◆ Requirement
Lines with "pixels" in the records below: say how many there are, and add nothing.

(Records from a data source)
▬▬▬▬▬▬▬▬▬▬
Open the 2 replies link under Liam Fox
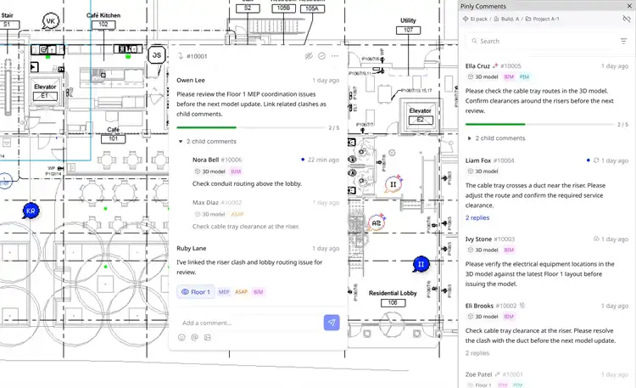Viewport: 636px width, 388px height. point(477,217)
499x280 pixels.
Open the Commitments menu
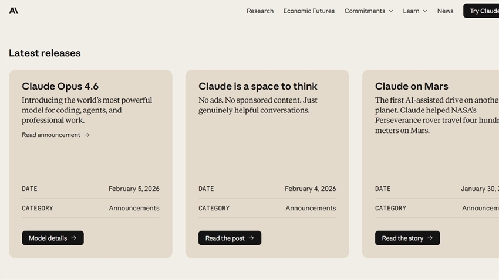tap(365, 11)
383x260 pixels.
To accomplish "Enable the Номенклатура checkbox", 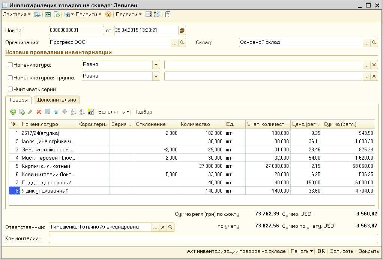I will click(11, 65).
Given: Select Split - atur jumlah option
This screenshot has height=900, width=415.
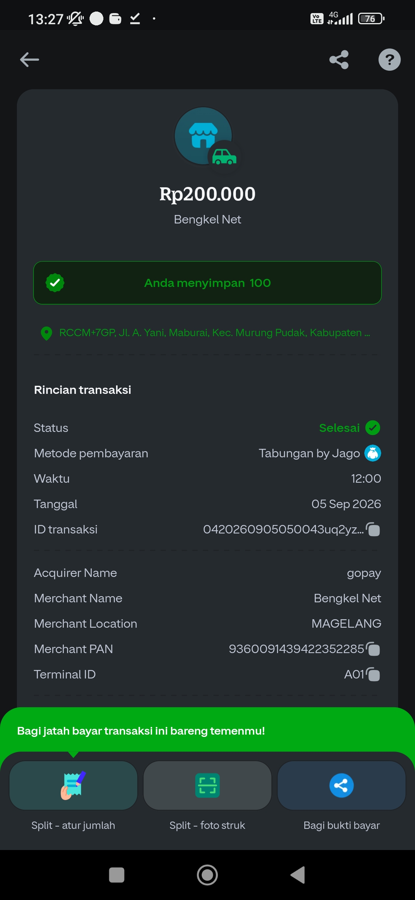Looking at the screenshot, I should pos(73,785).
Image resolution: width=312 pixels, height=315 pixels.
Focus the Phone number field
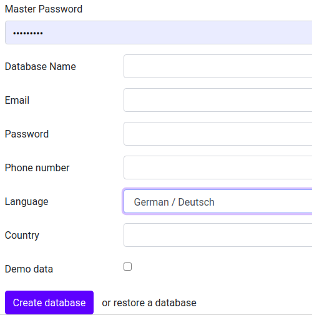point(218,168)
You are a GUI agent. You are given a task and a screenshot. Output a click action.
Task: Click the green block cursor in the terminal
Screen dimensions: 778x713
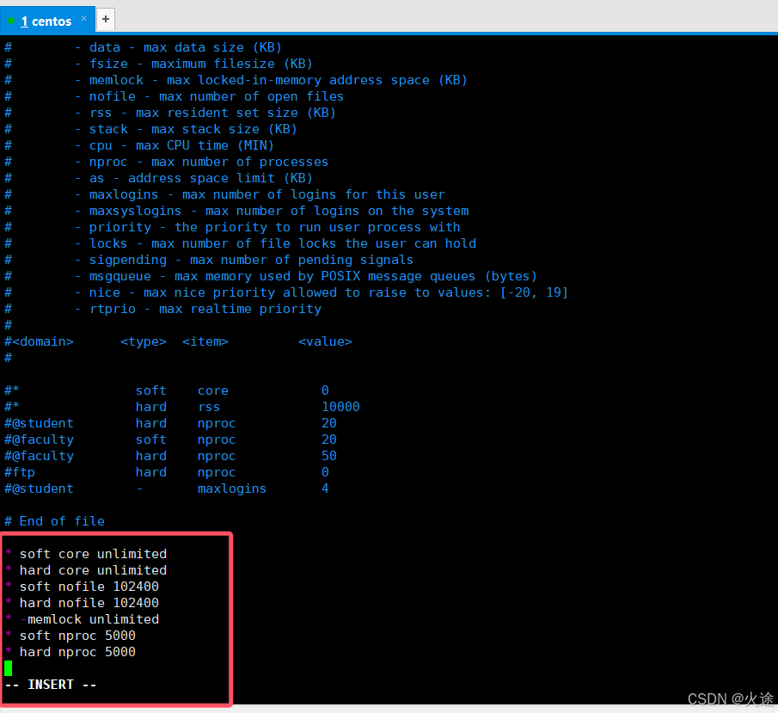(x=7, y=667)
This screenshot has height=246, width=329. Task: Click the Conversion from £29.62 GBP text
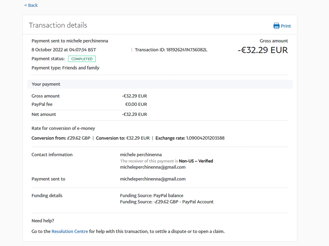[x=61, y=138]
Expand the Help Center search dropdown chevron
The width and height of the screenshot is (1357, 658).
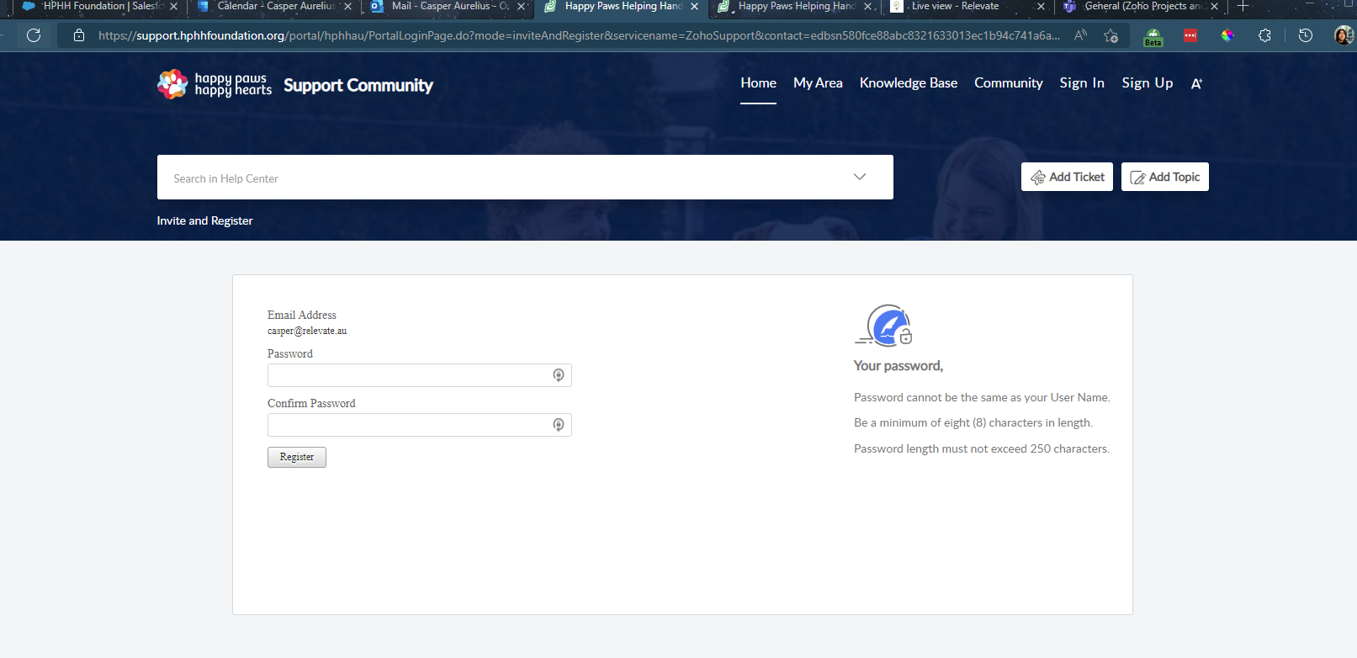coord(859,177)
▬▬▬▬▬▬▬▬▬▬
◆ Your solution
3